At first, Into the Forest was a word-of-mouth favorite of booksellers. Soon larger publishing houses were noticing Jean Hegland's debut novel and giving it rave reviews. Powerful and disturbing, Into the Forest offers images of an all-too-believable future. As America collapses in the chaos of war, pollution, and bankruptcy, two sisters pool their resources to survive alone in the hills above San Francisco. Although dwindling food and increasing isolation threaten them, they soon find a more immediate danger standing at their door. When a young man arrives, his friendship offers tantalizing fulfillment, but his love threatens to divide the sisters.

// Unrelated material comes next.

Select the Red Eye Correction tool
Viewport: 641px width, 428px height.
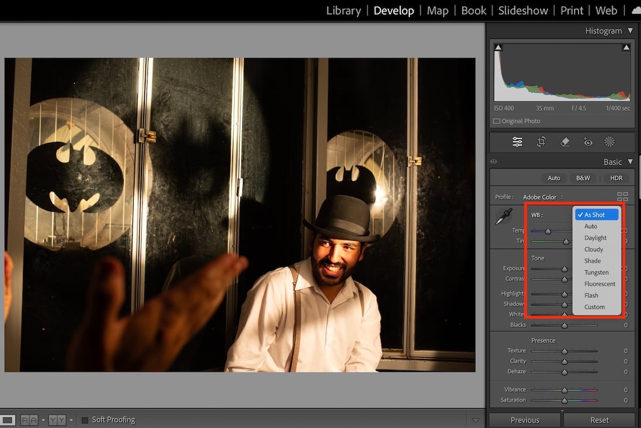(587, 142)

Hegland's provocative work is reminiscent of George Orwell's 1984 and Margaret Atwood's The Handmaid's Tale. It infuses a tale of survival with startling insights into a young woman's quest for strength.

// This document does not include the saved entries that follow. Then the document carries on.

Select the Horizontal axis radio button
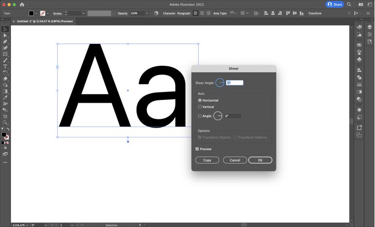 point(200,100)
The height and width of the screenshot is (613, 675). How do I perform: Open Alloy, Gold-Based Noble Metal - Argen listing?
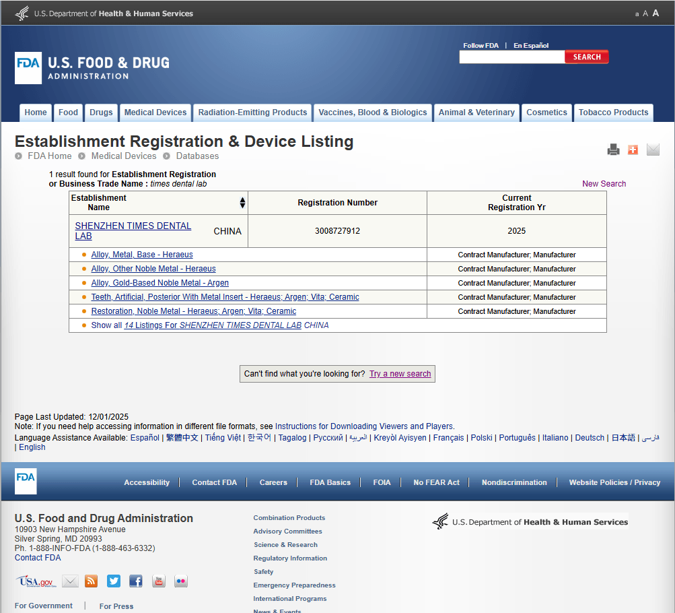click(159, 283)
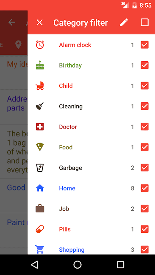Close the Category filter panel
155x275 pixels.
39,22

©1996 Jean Hegland (P)1998 Recorded Books
Stuck in the driveway, listening.
Jean Hegland weaves and unravels and stitches together a tale of love, resourcefulness and courage so compellingly plausible that I feel the need to study the healing power of herbs to prepare for her imagined future.

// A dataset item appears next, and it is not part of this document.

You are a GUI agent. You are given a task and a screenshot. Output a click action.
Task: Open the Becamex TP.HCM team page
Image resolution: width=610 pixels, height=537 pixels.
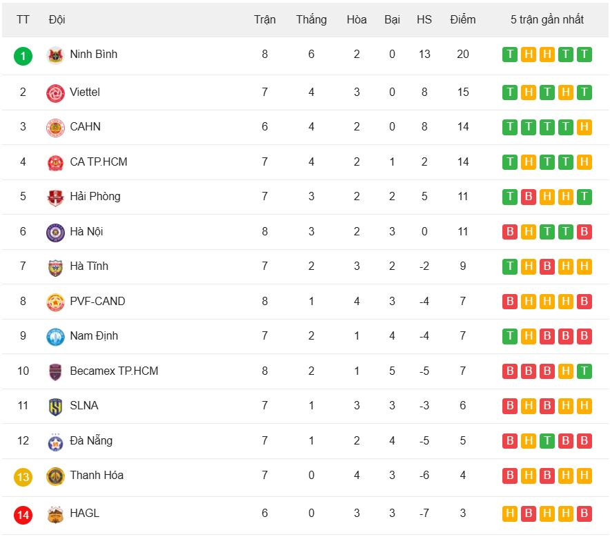click(x=114, y=371)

Equally gripping is Alyssa Bresnahan's narration. Her pacing is spot on, her voices distinct and yet subtle. She is ever present for every thought, word, sentence.
I read this book because I enjoy apocalyptic books of survival and relational intrigue. It was on topic, but so disappointing in its content. The characters were unlikeable and, as a man, a nihilistic thrust of feminism was off-putting. I was hoping for some redemption in the end, but was again let down.